Roma

Musei Vaticani, ecco il Laocoonte ritrovato

Laura Gigliotti

Tutto accadde per caso una mattina del 14 gennaio 1506. Qualcosa di esaltante era venuto alla luce nella vigna di Felice de’ Fredis a Colle Oppio e la città entrò in fibrillazione. La notizia giunse alle orecchie di papa Giulio II Della Rovere che incaricò un palafreniere di recarsi sul posto. Vi giunse anche Giuliano da Sangallo insieme a Michelangelo. E subito riconobbe il Laocoonte, privo del braccio destro, descritto da Plinio il Vecchio, posto nel palazzo dell’imperatore Tito, realizzato a Roma dagli scultori rodii Hagesandros, Athanodoros e Polydoros, che hanno lasciato la firma anche nella Grotta di Tiberio, scoperta a metà del ’900 a Sperlonga. Sessant’anni dopo il fatto Francesco da Sangallo, che la vide sulle spalle del padre, racconta la scena in una lettera presente nella mostra che celebra il V Centenario dei Musei Vaticani «Laocoonte. Alle origini dei Musei Vaticani» aperta fino al 28 febbraio 2007 nella Sala Polifunzionale. La notizia si sparse nella città e i cronisti raccontano di un «giubileo» di gente che andava a vedere la scultura che de’ Fredis, per sicurezza, teneva in camera da letto.

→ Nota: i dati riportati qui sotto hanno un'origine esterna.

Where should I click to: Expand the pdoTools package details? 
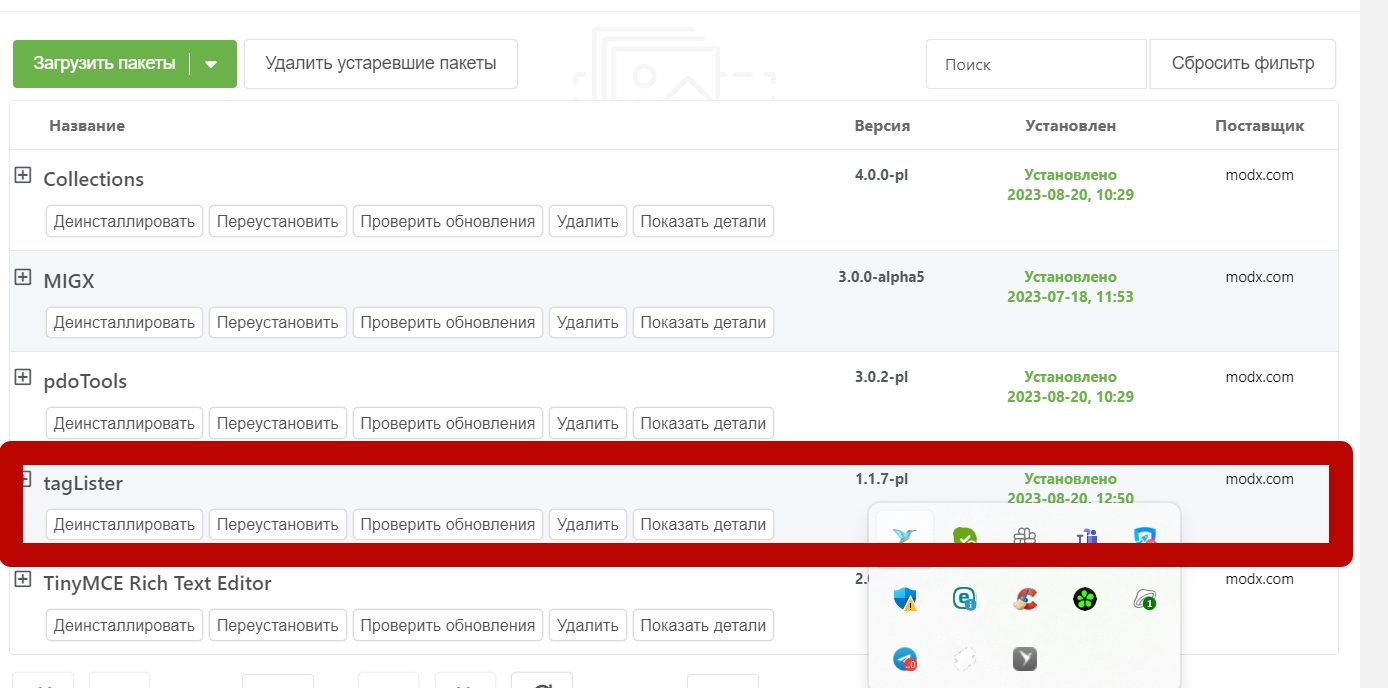(23, 378)
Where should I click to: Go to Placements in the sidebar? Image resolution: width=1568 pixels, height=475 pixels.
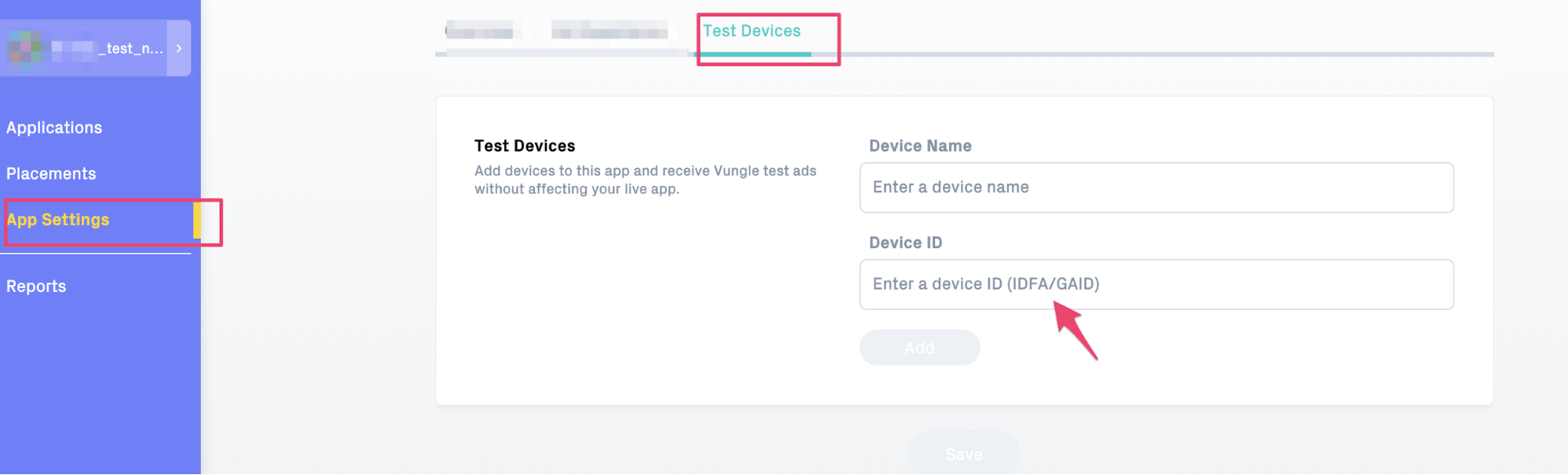tap(51, 174)
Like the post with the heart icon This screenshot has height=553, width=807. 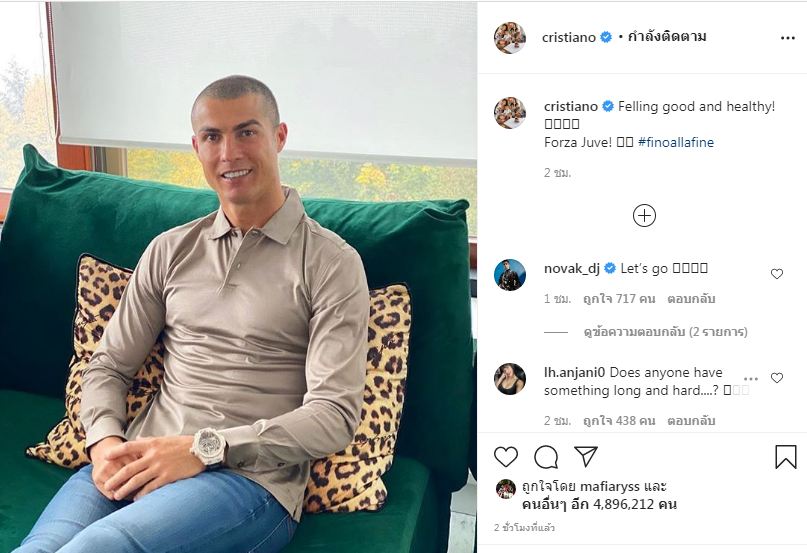click(506, 457)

Nelle corti d’Europa si fece a gara per accaparrarsela, ma ebbe la meglio il papa che l’acquisì per la collezione che stava formando nel Cortile delle Statue del Belvedere, dove andò a fare compagnia ad altri capolavori come l’Apollo, nucleo fondante dei Musei Vaticani. La rassegna, divisa in cinque sezioni, narra, attraverso un centinaio di opere antiche e moderne, medaglie, codici, miniature, stampe, foto, dipinti e sculture di Vasari, Sansovino, Sodoma, Rubens, Bernini, Hayez, la storia della scoperta e la fortuna di una gruppo scultoreo entrato nell’immaginario collettivo, con cui si sono confrontati gli artisti di tutti i tempi. E il mondo della satira e della pubblicità, dei fumetti, dei computer e dei videogiochi.
Di fronte c’è il suo clone scuro, il calco in bronzo che Francesco I, non riuscendo a ottenere l’originale, si fece fare per Fontainebleau dal Primaticcio, che dovette lavorarci e ritoccarlo, lasciandovi la sua impronta. Accanto un altro esemplare, un calco in gesso «esploso» realizzato nel 1957 per il restauro da Filippo Magi che mostra le sette parti di cui è composto. Fu allora che venne applicato il braccio destro vero, ritrovato nel 1905 nella bottega di uno scalpellino sulla via Labicana. Fanno corona al sacerdote troiano e ai suoi figli avvinghiati dai boa e morsi dai serpenti velenosi, vittime sacrificali della caduta di Troia perché nasca Roma, l’affresco staccato da Pompei che mostra i protagonisti separati l’uno dall’altro, «Il domatore di serpenti» di Francesco di Giorgio da Dresda, il rilievo da Vienna con la flagellazione di Cristo come Laocoonte, fino alle opere dei contemporanei.

La sofferenza dell’uomo moderno in Hofer, l’acquerello metafisico e surreale di Fabrizio Clerici, il piccolo gesso patinato di Arturo Martini, immagine della disperazione e della solitudine dell'uomo moderno, il dissacrante Laocoonte tormentato dalle mosche di Dalí.